I don’t remember his name or what he looked like. Only that I thought God sent an angel to help me through an unwanted predicament.
Once I secured a room, I never left to eat or shower on that hot, August evening. Lying on top of the bed with the window open, I listened to the bustle of city dwellers below while sweating through clothes and praying for a breeze to blow; all of nineteen and completely overwhelmed by the unfamiliarity of, well, everything.
Two weeks ago, I moved to London with my husband and son after eight months of waiting for visas. After a packing whirlwind and leaving my daughter behind to finish her freshman year of college, we flew through the night using frequent flier mileage and woke up in England.
Wedging our legs and nine bags into a Youth with a Mission (YWAM) vehicle boasting a passenger door that wouldn’t open, we were escorted to the house we’d only seen previously in photos.
A vase of daffodils greet us in the center of a borrowed table alongside a homemade chocolate cake decorated with white icing flowers. Kitchen cabinets are stocked with food labeled in unfamiliar brand names, carefully selected by a group of women from the church where we are serving.
I don’t yet know all the people by name that have helped us transition to a new culture.
All I know is practical hospitality is the selfless act of inviting someone into your world without strings attached.
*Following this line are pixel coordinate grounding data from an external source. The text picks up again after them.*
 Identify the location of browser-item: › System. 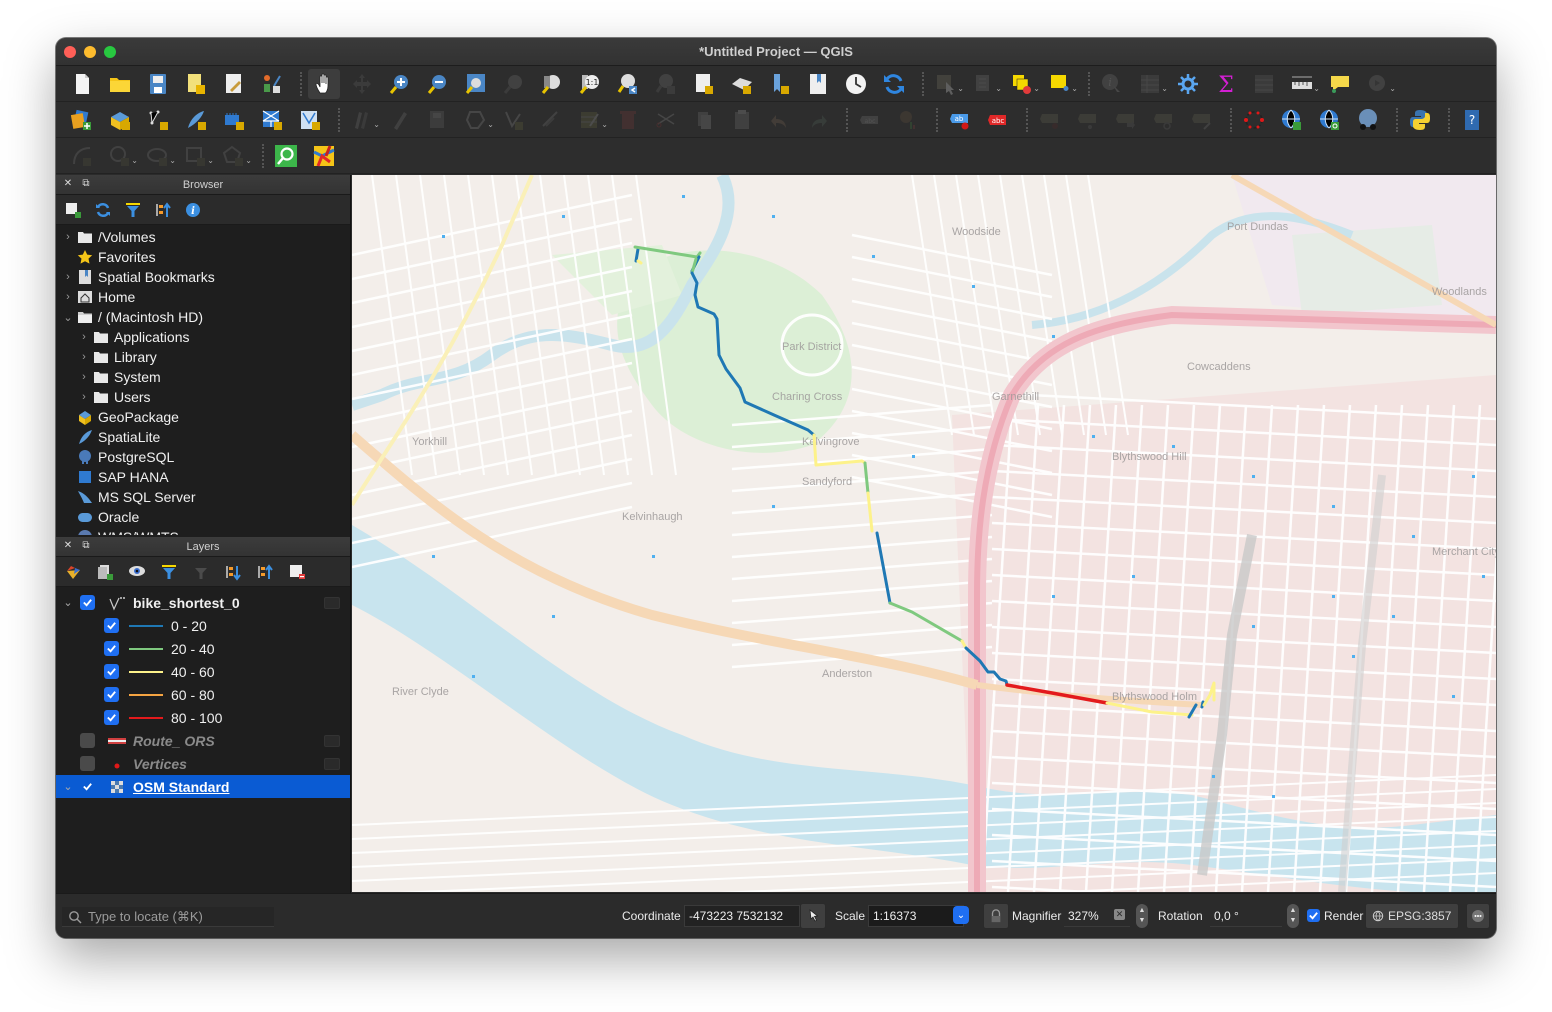
(203, 377).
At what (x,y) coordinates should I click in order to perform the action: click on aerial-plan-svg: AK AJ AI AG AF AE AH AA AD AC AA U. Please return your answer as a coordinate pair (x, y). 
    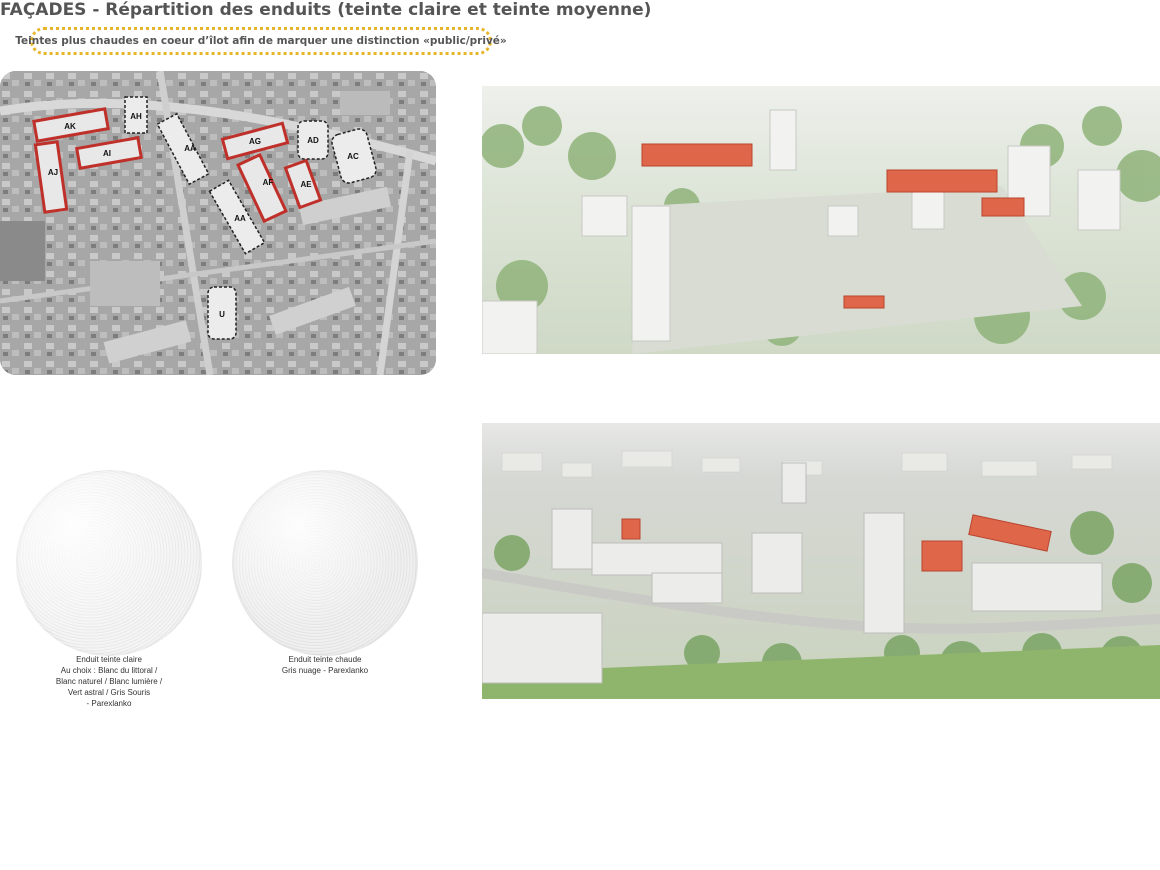
    Looking at the image, I should click on (218, 223).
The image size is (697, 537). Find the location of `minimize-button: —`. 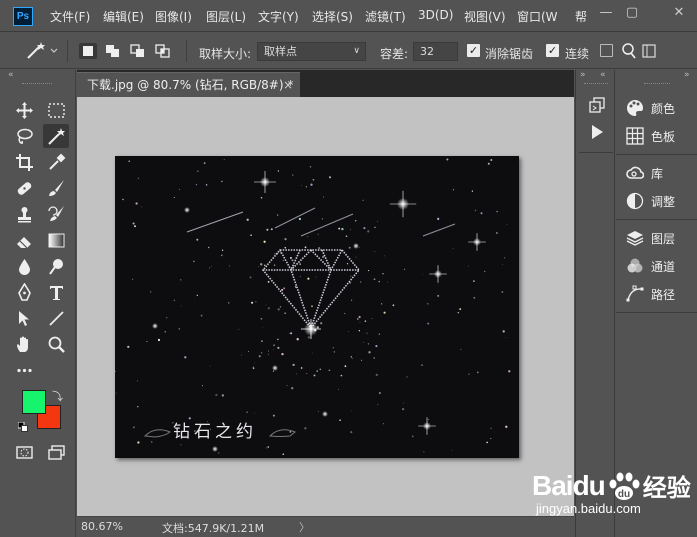

minimize-button: — is located at coordinates (606, 13).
It is a generous welcome unlike expectation or the assumption of reciprocity but an authentic love that bears the weight of compassion and is driven to do good from empathy.
It is what pulls me out into the streets among crowds of people now when fear tells me to view the world from the safe place at my window. Sometimes not knowing what you are doing is the opportunity God has been waiting to give someone else.
How can you welcome someone into your world this week?